● **Exercise**: Copy the listing word for word, beginning at the line that contains "Sort by the Volume 24H header" and stopping after the line that contains "[x=23, y=445]".

● **Records provided**:
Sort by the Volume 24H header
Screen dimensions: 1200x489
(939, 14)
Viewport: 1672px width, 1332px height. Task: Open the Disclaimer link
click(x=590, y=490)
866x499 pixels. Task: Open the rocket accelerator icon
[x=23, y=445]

---

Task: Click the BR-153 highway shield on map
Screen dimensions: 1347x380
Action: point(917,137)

● **Task result**:
Sort by the Volume 24H header
Screen dimensions: 1200x489
(939, 14)
Viewport: 1672px width, 1332px height. Task: Open the Disclaimer link
click(x=590, y=490)
866x499 pixels. Task: Open the rocket accelerator icon
[x=23, y=445]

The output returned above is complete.